The Yak roared by, accelerating.
General Stepanov’s black Volga fell in behind. Kirillin was leaning out the window with a rifle in his hands. It was a race, and the car was swiftly losing ground.
Yuri was only halfway up the ramp. It was grinding itself into oblivion as the speeding jet dragged it across the runway.
“Let’s go, boss!” shouted Mahmet.
Yuri reached up to grab Mahmet’s hand when, with a sharp pop, a ragged hole appeared next to his head. Then another. He crouched down and looked back. A series of white puffs erupted from the side of a black Volga that was chasing them. He felt something cold and wet flood over his face. He screamed. He’d been shot.

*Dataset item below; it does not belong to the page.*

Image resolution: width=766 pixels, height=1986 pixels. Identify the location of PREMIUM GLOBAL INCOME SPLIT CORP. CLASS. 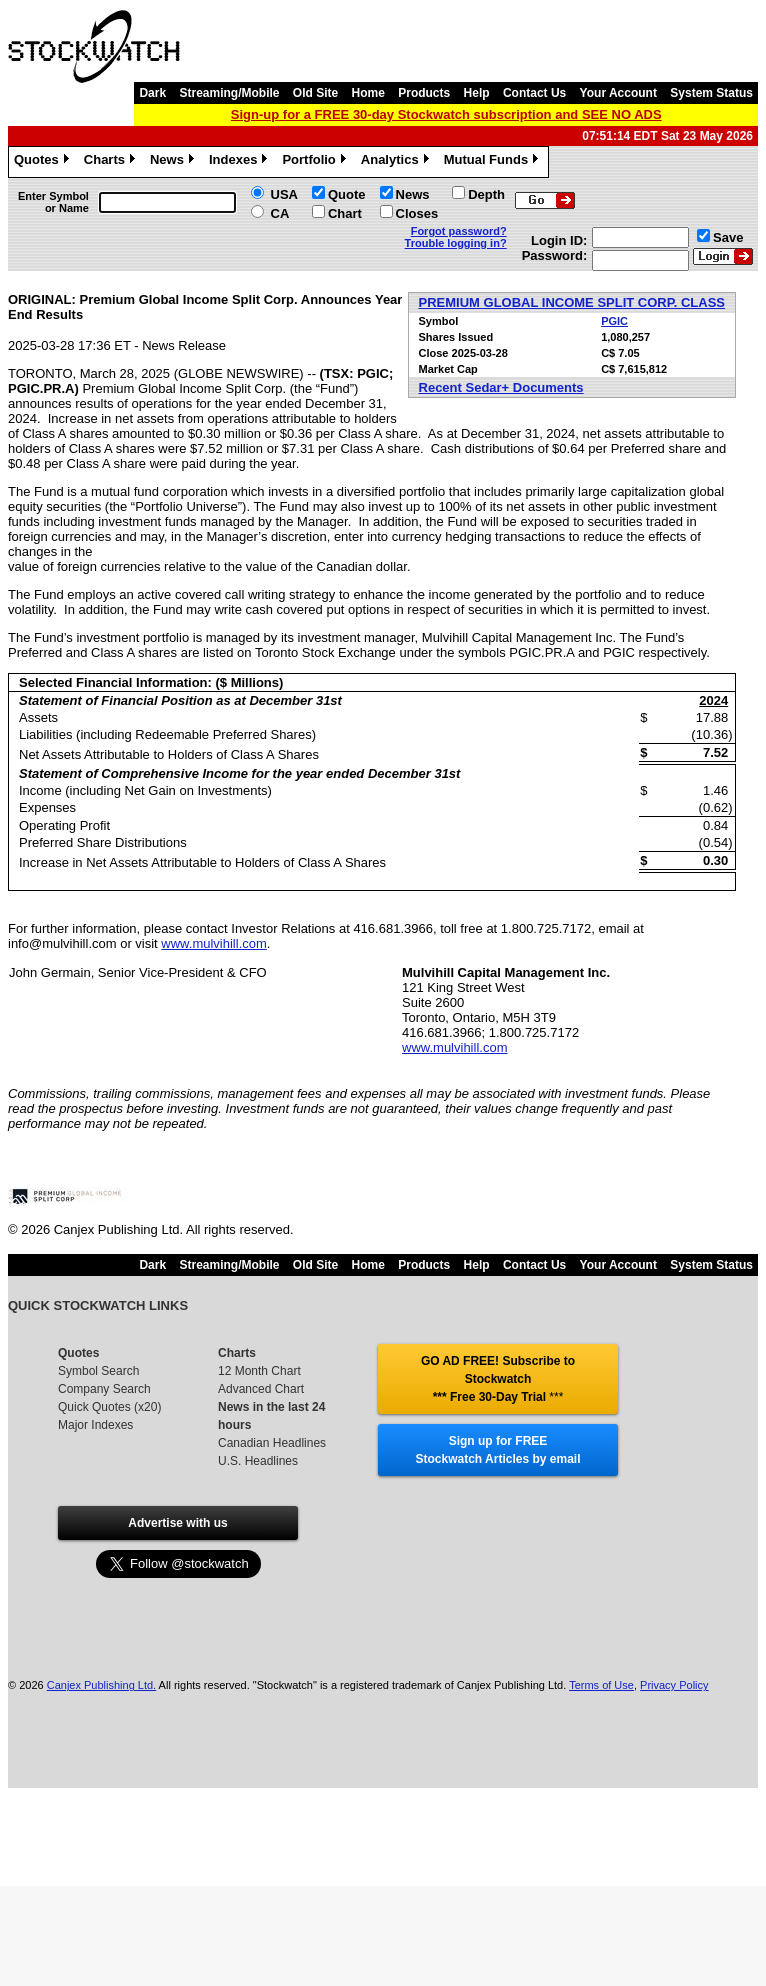
(572, 302).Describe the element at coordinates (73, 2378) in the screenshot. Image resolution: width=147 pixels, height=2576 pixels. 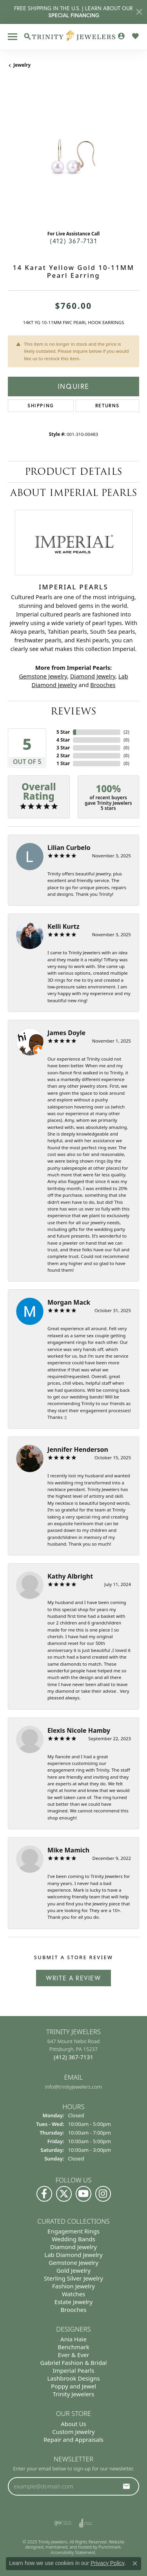
I see `Lashbrook Designs [menuitem]` at that location.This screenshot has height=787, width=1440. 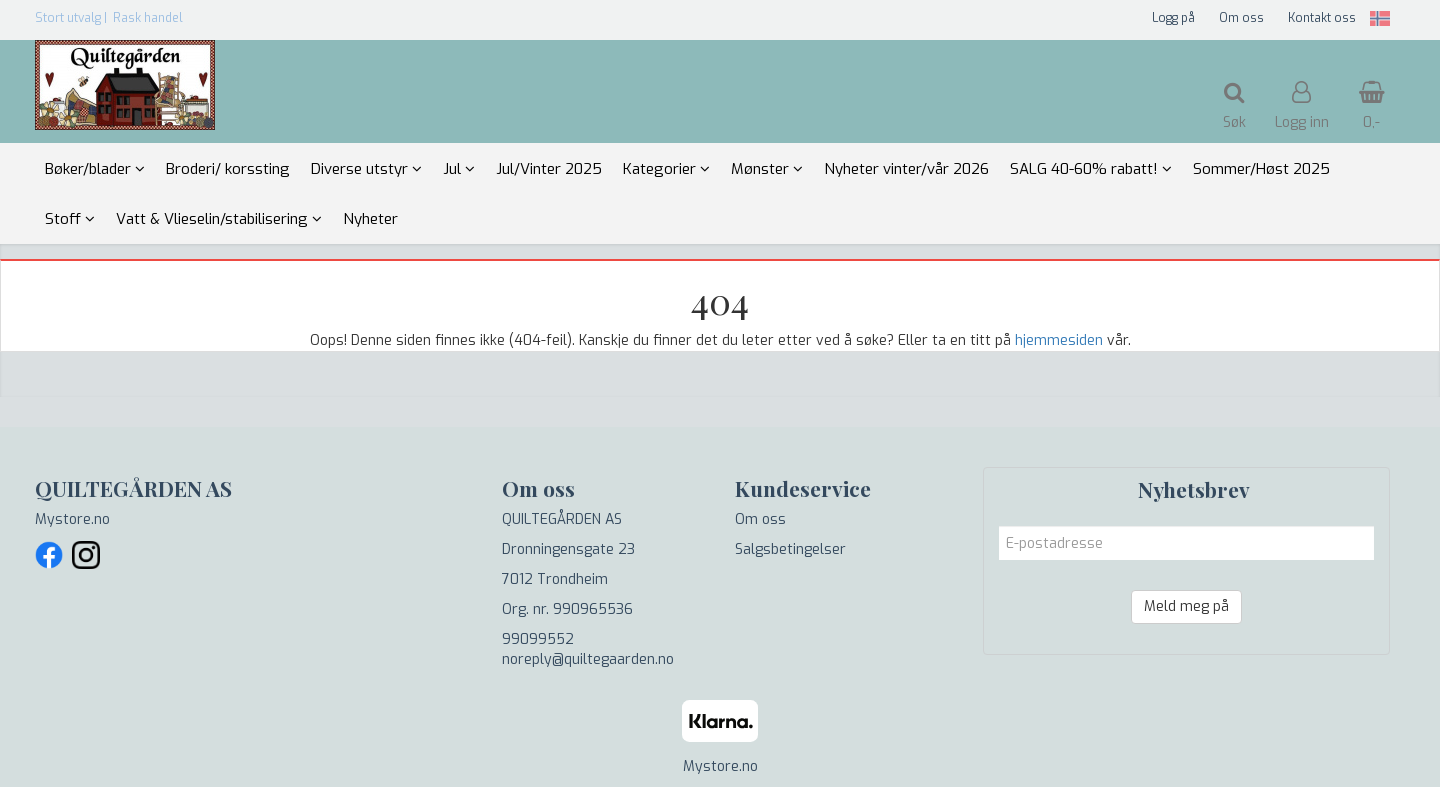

“Boss!” Mahmet tried to grab Yuri’s arm but his hand slipped. The Chechen took hold of the collar of his white snowsuit and hauled Yuri up the ramp like a freshly caught fish.
The jet’s nose wheel broke ground, and the world tilted. He slid back down toward the open ramp. Something stopped him. A foot, clad in a paper slipper. He looked up. It was Nowek.
Kirillin shifted his fire to the engines, aiming into their hot exhausts.
“They’re taking off!” Stepanov shouted.
With our diamonds. Kirillin couldn’t stop them from taking off. But he might be able to keep them from getting very far. He pulled the old clip out and rammed a fresh one in.
He swung the black snout of his Kalashnikov to the wings and emptied the whole clip into the fuel tanks. Kerosene billowed out in a white mist. Oily drops spattered the Volga’s windshield.
Yuri was thrashing around as though he’d been riddled with bullets. Chuchin didn’t know what he was screaming about. There was no blood he could see, just a lot of jet fuel covering his oversuit. Chuchin tried to get around him to pull the lanyard and close the ramp, but Yuri kept rolling in the way. He reared back and kicked him, hard. Yuri was on his feet in a flash, fists balled and furious.
Chuchin shoved him back against a metal box attached to the cabin wall. It was hinged, and now it flapped open. An emergency kit, filled with bandages, ointments, aspirin. Three red cylinders fell out with the rest.